====== Working data ======
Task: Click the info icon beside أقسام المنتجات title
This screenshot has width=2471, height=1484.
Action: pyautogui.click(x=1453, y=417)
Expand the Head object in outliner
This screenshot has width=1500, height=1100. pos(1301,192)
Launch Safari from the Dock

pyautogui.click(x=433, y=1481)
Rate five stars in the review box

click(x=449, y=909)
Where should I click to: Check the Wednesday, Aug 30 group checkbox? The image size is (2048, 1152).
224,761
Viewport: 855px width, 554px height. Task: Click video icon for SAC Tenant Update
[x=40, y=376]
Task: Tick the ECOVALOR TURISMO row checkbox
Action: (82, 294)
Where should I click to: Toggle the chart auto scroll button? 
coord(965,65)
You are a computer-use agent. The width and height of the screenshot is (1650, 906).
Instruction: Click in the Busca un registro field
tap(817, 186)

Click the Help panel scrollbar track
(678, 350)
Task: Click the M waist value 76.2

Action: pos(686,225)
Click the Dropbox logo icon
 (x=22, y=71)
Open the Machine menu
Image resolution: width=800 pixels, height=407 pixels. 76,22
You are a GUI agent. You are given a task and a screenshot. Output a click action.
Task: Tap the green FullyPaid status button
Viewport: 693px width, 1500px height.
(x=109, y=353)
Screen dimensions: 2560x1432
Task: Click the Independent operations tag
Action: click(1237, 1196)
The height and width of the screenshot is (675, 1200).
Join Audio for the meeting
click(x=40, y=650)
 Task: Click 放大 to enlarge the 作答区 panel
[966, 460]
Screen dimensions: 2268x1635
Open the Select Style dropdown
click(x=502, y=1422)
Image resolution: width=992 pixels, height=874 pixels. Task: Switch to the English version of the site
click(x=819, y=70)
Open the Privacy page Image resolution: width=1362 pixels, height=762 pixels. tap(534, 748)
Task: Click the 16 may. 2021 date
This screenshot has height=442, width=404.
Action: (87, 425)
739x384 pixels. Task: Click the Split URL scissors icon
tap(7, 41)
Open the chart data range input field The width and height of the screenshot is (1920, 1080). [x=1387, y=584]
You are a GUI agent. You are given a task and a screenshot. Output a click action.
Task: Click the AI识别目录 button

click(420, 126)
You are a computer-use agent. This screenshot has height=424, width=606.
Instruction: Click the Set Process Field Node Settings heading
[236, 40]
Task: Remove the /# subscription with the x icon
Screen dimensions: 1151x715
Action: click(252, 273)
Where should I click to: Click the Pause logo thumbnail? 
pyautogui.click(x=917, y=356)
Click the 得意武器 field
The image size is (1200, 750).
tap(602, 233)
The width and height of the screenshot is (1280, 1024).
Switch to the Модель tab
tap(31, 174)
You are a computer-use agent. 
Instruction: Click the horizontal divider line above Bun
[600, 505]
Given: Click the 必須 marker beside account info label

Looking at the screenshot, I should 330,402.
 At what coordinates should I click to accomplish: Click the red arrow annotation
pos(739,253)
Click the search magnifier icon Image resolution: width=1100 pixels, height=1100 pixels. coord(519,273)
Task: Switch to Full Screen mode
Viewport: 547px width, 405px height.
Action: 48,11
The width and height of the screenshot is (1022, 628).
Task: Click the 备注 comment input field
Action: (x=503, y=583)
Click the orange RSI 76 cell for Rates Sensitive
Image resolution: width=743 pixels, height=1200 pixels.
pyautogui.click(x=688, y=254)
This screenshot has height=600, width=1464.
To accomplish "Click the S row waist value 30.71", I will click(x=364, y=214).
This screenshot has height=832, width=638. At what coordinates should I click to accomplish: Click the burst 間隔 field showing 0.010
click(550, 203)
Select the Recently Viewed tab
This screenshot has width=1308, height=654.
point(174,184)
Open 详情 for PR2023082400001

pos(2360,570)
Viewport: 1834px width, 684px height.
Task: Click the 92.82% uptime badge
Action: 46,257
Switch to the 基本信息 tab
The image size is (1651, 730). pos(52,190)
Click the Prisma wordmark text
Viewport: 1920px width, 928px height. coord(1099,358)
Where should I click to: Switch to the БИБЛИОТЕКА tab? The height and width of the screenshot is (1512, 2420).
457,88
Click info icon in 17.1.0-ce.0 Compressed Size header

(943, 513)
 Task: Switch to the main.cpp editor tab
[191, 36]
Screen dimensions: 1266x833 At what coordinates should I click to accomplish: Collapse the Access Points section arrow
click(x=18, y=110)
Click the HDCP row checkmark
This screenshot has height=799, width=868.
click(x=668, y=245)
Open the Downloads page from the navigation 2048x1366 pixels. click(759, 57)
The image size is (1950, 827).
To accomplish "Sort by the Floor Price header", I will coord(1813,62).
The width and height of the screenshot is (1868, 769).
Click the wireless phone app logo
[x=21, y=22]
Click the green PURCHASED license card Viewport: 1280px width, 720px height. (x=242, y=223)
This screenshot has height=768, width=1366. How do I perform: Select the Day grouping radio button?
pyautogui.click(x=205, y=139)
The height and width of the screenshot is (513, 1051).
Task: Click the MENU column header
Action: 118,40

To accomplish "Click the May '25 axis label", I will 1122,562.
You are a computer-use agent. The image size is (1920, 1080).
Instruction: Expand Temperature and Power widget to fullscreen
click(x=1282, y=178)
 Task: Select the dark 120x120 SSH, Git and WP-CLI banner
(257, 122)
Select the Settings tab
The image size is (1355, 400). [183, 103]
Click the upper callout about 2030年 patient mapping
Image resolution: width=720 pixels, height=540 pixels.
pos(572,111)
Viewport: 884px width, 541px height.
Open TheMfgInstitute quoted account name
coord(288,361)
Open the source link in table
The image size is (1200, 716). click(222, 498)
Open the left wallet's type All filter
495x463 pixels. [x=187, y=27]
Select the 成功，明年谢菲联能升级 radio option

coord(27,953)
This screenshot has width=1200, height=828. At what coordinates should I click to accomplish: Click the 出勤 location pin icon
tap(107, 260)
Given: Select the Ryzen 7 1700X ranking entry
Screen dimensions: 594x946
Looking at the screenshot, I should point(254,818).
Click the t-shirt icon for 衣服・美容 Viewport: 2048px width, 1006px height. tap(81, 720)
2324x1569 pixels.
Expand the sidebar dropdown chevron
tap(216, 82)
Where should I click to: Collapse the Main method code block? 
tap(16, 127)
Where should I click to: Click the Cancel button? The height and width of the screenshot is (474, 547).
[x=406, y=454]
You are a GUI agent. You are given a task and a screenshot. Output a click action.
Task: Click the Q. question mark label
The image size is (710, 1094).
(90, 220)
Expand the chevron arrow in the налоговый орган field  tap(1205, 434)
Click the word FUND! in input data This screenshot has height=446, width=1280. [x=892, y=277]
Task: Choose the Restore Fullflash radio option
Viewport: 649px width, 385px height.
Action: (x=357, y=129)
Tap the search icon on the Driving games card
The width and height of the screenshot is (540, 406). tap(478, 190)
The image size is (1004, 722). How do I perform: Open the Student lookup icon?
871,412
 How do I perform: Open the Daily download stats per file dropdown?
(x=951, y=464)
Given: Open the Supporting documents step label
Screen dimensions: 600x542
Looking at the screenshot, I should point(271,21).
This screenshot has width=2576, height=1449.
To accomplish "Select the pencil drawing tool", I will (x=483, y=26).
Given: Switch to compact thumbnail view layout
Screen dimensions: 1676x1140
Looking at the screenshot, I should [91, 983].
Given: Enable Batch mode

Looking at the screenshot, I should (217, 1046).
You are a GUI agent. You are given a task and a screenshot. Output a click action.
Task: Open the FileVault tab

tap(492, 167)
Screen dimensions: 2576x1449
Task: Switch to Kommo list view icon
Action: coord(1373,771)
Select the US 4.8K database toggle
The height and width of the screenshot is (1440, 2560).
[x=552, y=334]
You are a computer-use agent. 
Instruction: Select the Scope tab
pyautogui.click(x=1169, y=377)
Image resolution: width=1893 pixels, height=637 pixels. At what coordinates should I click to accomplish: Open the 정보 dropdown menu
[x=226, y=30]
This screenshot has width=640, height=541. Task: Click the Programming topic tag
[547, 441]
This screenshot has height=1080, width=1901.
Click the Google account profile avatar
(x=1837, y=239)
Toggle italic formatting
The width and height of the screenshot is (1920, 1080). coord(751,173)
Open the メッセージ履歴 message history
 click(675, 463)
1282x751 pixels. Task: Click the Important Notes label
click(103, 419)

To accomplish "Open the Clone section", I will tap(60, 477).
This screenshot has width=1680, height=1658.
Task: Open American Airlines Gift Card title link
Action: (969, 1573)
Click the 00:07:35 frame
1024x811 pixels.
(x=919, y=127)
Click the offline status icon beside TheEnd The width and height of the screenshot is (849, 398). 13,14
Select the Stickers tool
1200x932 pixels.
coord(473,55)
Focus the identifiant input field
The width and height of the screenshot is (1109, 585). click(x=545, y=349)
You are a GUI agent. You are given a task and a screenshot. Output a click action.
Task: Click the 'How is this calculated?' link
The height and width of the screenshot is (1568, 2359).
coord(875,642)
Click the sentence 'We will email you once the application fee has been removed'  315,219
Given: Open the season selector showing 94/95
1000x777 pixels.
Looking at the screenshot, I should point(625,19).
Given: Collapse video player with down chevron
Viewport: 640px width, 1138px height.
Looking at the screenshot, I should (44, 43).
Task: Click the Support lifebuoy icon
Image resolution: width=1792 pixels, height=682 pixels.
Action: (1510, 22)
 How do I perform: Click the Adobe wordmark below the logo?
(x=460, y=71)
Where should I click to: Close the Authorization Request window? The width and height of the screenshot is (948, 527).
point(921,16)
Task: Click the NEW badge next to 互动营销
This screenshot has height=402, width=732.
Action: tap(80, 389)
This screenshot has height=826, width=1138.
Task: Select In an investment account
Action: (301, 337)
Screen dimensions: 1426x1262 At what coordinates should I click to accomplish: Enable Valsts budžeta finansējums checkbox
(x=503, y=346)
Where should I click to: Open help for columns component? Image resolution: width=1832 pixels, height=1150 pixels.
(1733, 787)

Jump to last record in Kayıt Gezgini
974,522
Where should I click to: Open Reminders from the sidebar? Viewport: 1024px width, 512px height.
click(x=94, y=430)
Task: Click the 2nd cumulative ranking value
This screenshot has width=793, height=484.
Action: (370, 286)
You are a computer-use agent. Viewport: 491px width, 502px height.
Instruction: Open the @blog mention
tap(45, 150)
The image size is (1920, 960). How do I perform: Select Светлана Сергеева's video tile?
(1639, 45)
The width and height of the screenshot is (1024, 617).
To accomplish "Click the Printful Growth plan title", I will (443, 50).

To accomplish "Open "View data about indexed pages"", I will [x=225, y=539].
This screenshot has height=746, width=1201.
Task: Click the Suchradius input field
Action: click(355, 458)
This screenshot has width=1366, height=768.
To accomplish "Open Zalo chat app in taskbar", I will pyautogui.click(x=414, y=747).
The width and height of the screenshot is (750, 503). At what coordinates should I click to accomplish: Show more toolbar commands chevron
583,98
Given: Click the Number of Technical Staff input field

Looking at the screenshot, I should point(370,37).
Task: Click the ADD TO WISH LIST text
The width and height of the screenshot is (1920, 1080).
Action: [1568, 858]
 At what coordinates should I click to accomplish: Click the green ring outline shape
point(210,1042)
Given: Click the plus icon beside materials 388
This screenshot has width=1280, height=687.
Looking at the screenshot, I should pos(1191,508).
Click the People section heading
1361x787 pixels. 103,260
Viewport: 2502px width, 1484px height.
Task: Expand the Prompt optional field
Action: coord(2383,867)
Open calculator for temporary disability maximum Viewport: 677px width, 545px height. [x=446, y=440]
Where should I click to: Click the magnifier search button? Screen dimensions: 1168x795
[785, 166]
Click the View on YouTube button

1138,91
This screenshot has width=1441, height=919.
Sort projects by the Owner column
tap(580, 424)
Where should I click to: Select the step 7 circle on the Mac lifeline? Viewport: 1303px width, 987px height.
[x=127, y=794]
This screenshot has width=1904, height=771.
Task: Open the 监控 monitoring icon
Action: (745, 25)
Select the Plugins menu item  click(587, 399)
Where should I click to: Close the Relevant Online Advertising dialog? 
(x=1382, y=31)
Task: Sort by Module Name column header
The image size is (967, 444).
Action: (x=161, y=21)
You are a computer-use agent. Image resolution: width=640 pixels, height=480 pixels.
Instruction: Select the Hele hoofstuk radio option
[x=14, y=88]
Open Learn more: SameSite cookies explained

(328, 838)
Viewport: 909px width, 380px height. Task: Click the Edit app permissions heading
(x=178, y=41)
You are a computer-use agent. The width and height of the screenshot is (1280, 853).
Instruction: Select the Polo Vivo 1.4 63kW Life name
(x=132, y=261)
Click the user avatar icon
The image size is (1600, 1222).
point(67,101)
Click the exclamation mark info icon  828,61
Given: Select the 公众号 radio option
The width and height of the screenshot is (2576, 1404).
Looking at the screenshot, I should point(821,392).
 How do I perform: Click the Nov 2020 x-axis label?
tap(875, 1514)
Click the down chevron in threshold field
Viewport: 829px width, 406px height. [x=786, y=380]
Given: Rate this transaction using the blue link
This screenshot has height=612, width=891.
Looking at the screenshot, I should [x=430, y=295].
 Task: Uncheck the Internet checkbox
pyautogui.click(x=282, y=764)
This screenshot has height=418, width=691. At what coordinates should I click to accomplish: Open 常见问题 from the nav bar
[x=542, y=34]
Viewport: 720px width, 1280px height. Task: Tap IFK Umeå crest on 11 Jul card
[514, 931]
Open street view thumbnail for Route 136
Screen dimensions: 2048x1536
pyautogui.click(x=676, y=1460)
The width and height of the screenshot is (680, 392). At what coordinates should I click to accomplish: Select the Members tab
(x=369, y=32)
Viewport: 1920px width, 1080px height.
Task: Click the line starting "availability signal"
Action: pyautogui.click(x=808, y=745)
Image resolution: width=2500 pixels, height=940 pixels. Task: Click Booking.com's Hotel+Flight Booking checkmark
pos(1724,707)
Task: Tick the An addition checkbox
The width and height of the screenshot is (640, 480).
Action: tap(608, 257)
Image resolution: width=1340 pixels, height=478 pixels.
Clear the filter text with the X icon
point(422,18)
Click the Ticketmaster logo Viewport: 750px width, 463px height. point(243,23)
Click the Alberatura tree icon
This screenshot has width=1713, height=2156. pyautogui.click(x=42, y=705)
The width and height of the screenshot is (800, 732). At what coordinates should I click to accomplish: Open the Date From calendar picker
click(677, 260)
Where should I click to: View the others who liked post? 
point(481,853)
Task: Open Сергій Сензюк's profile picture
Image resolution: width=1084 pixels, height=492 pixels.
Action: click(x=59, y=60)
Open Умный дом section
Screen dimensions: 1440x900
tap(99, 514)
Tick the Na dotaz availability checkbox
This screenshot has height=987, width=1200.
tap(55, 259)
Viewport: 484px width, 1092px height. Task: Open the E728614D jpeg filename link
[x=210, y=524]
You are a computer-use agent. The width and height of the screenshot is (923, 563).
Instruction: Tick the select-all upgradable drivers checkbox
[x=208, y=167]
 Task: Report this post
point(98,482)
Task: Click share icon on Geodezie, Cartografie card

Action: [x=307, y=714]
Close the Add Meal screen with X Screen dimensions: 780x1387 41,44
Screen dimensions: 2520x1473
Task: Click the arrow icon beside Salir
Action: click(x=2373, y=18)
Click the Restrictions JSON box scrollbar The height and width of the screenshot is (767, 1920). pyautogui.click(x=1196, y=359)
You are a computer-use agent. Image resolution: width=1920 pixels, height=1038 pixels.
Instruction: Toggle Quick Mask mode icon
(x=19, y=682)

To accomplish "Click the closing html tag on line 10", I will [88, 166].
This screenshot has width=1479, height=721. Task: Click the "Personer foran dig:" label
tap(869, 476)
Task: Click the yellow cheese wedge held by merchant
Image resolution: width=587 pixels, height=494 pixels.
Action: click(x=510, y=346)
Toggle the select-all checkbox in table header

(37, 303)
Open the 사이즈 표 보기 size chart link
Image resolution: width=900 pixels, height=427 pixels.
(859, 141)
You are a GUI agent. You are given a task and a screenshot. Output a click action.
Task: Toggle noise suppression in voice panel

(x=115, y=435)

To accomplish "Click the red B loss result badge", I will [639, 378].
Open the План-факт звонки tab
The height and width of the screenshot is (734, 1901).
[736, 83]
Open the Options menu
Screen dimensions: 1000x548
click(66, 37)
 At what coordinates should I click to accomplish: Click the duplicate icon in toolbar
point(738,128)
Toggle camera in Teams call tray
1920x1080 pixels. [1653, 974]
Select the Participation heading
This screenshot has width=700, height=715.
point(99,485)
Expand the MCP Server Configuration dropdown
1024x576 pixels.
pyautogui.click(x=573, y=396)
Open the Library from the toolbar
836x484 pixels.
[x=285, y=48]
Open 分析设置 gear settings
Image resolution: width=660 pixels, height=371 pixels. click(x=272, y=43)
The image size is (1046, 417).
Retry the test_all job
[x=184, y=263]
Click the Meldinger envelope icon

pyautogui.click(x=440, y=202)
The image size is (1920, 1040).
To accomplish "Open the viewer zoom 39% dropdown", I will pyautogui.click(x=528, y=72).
======
▶ [Problem details]
Express the rows between the line containing "Task: Click the NEW badge next to 互动营销" and the line containing "(x=503, y=346)", inclusive, as a JSON list of strings with one string per line and blank lines left out.

▶ [Answer to the problem]
[
  "Task: Click the NEW badge next to 互动营销",
  "This screenshot has height=402, width=732.",
  "Action: tap(80, 389)",
  "This screenshot has height=826, width=1138.",
  "Task: Select In an investment account",
  "Action: (301, 337)",
  "Screen dimensions: 1426x1262 At what coordinates should I click to accomplish: Enable Valsts budžeta finansējums checkbox",
  "(x=503, y=346)"
]